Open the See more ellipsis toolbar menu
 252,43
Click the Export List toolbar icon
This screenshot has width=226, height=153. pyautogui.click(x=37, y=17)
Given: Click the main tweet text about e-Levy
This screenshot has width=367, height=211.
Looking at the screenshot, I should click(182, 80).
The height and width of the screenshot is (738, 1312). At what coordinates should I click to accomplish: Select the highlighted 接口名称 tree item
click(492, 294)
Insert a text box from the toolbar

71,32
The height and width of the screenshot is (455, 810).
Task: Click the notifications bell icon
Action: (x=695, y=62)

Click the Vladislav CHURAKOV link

=== TASK TO CARRY OUT ===
Make an exact copy of every record in the listing.

=== SOLUTION TO THIS EXERCISE ===
Open the See more ellipsis toolbar menu
 252,43
Click the Export List toolbar icon
This screenshot has width=226, height=153. pyautogui.click(x=37, y=17)
Given: Click the main tweet text about e-Levy
This screenshot has width=367, height=211.
Looking at the screenshot, I should click(182, 80).
The height and width of the screenshot is (738, 1312). At what coordinates should I click to accomplish: Select the highlighted 接口名称 tree item
click(492, 294)
Insert a text box from the toolbar

71,32
The height and width of the screenshot is (455, 810).
Task: Click the notifications bell icon
Action: (x=695, y=62)

Click the Vladislav CHURAKOV link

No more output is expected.